**What the exercise asks**: Please, in the data that follows, copy exactly the lines from the line with "Open the Question Help menu" through the last one, both included. Do not include pictures.

**Records provided**:

----------

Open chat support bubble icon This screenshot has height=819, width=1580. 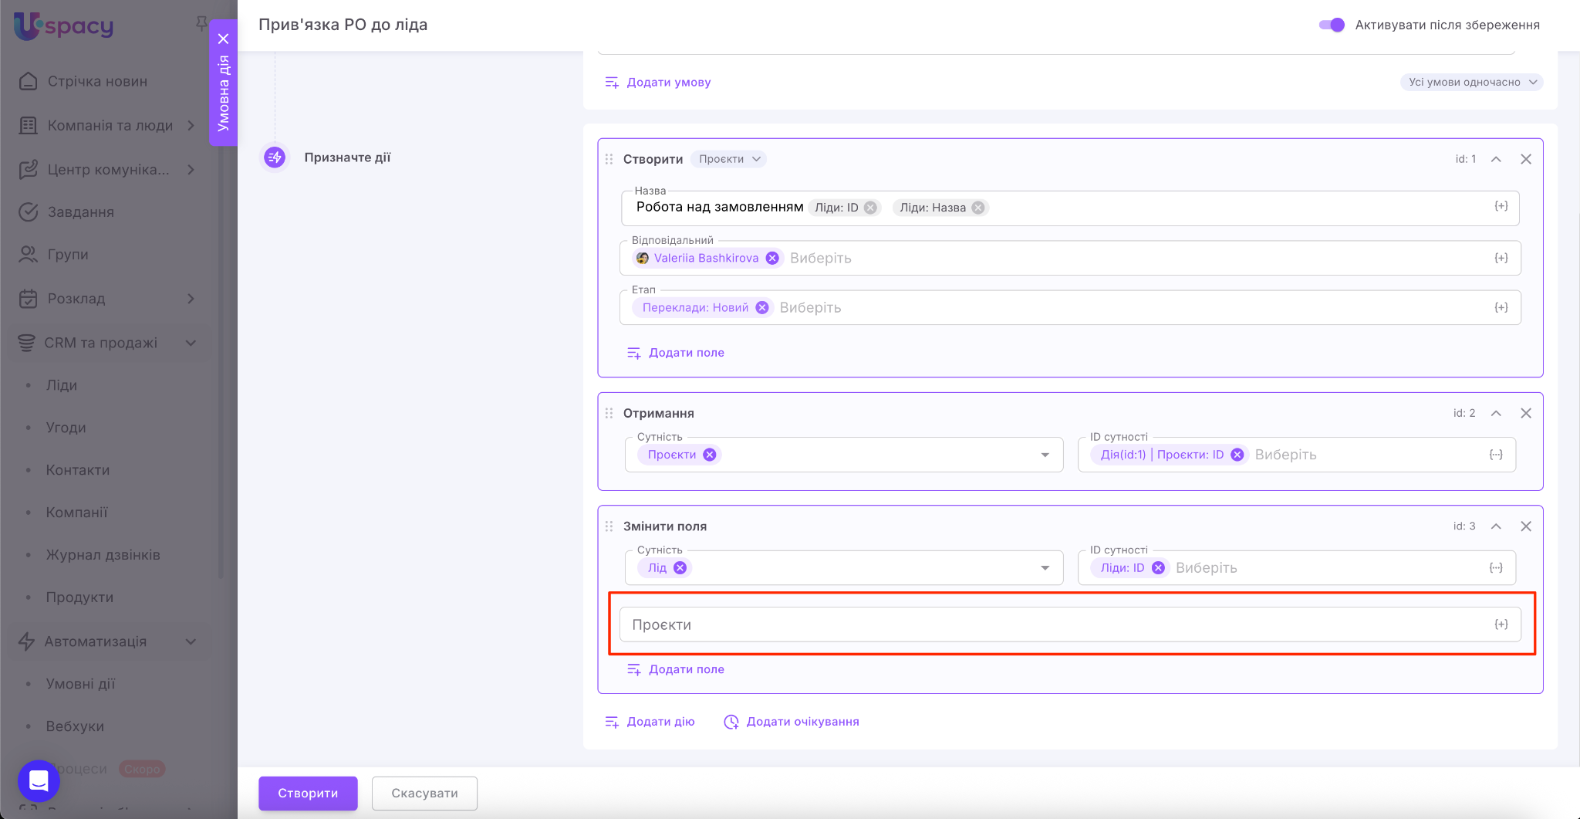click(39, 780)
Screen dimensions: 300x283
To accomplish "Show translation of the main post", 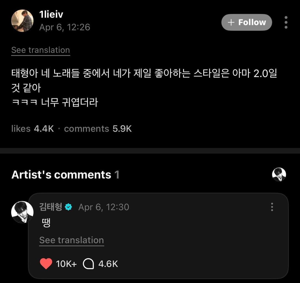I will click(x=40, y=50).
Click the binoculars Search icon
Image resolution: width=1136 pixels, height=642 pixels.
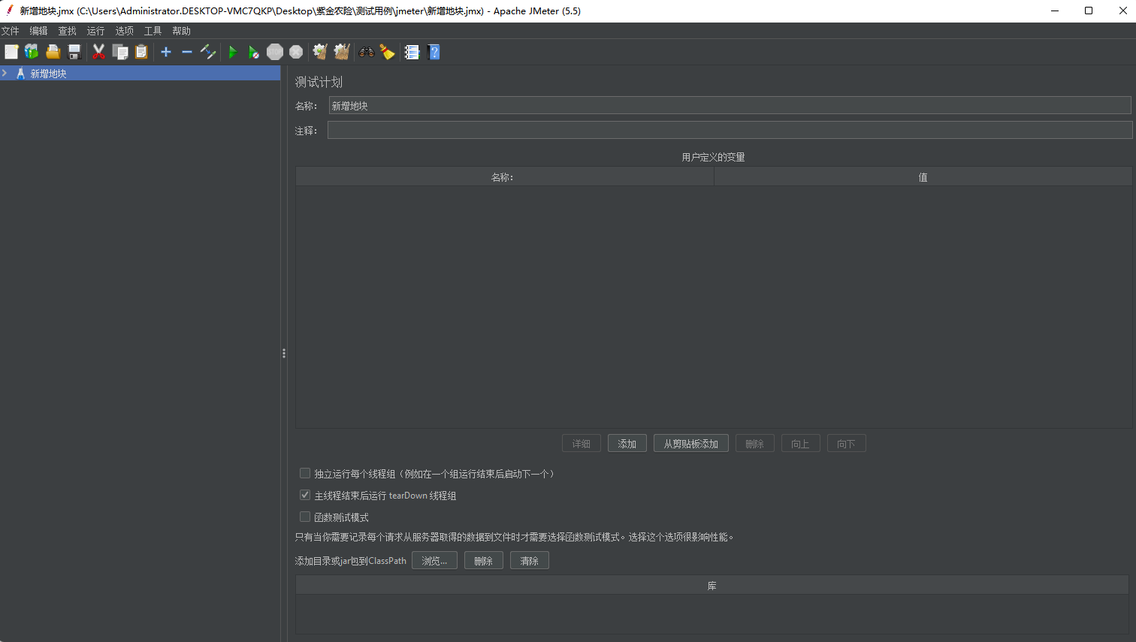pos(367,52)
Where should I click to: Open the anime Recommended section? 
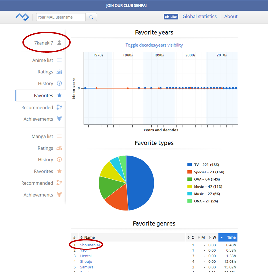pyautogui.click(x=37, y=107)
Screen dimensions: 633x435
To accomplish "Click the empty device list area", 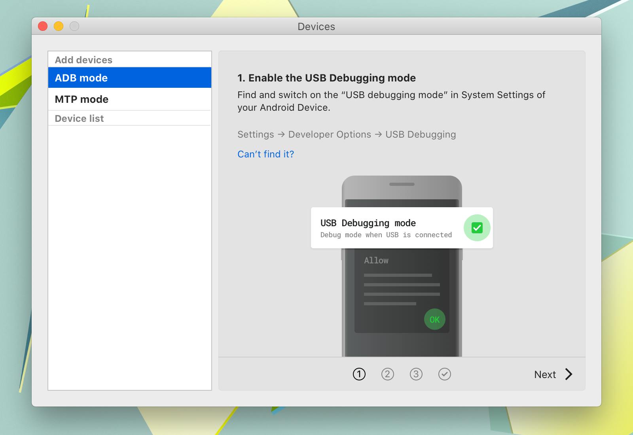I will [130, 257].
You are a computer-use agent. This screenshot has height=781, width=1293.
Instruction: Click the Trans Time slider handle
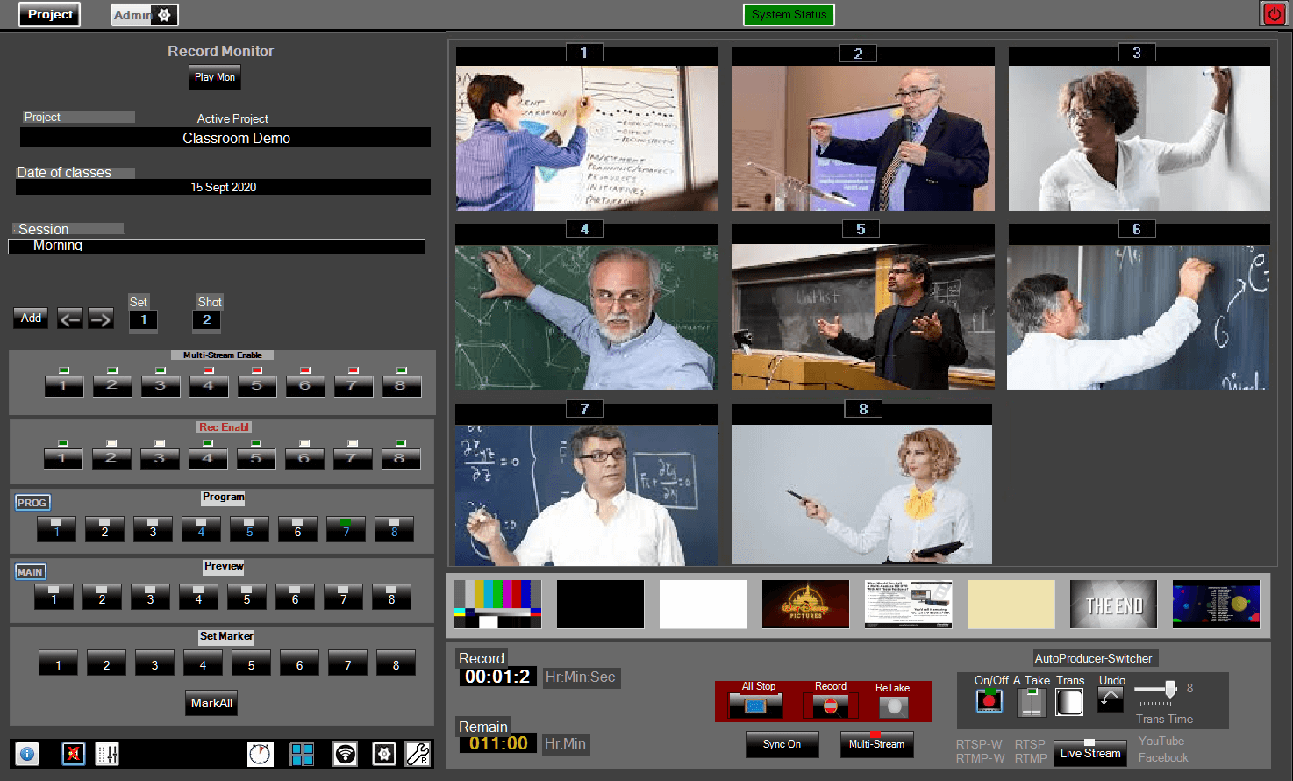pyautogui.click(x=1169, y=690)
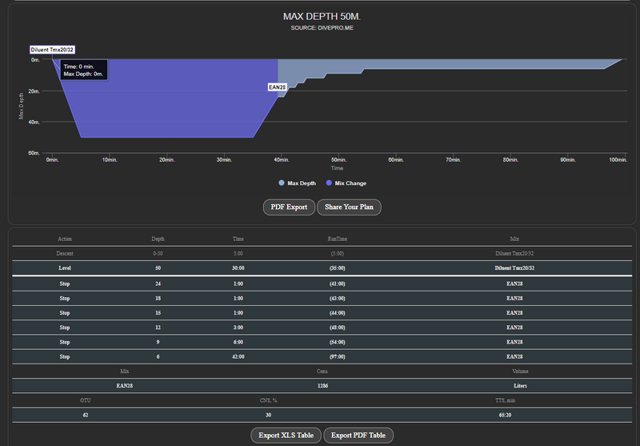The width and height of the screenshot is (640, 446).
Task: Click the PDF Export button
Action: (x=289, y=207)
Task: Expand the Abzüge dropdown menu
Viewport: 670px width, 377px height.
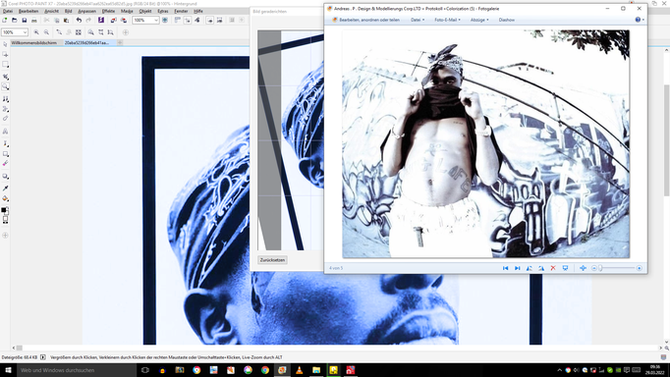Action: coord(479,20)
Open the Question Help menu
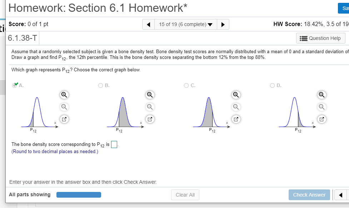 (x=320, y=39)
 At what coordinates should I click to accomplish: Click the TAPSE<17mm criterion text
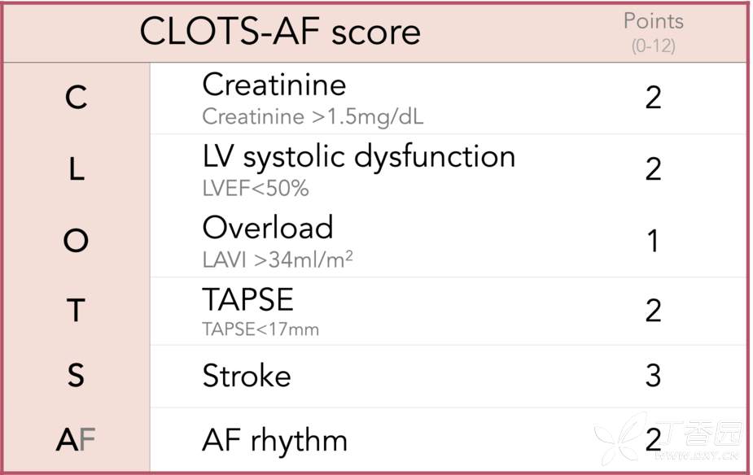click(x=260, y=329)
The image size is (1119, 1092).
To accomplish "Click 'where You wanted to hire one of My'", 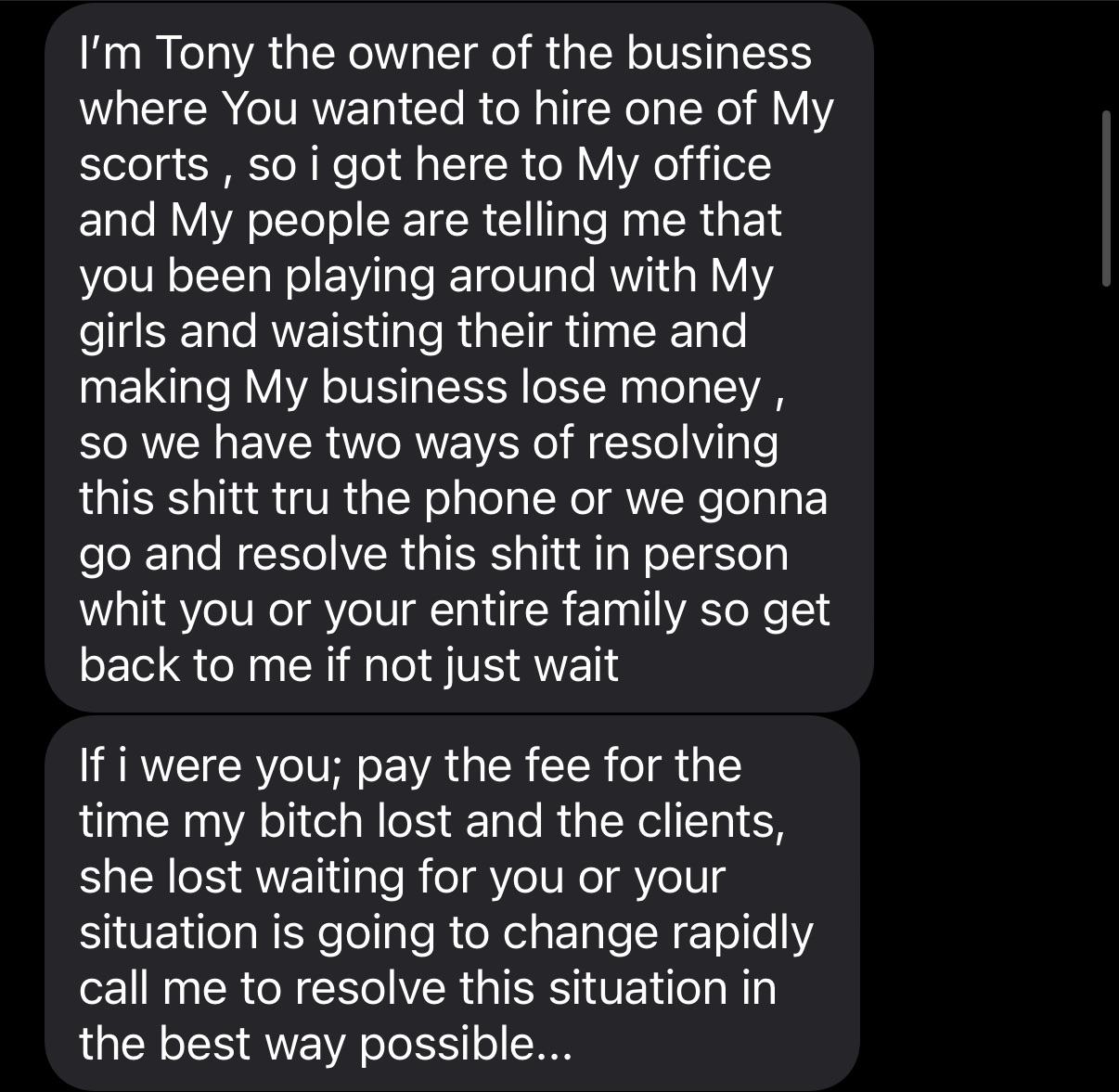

----------

**Result of this task**:
Open the Question Help menu
 (x=320, y=39)
 At what coordinates should I click to accomplish: Click the TAPSE<17mm criterion text
click(x=260, y=329)
The image size is (1119, 1092).
To accomplish "Click 'where You wanted to hire one of My'", 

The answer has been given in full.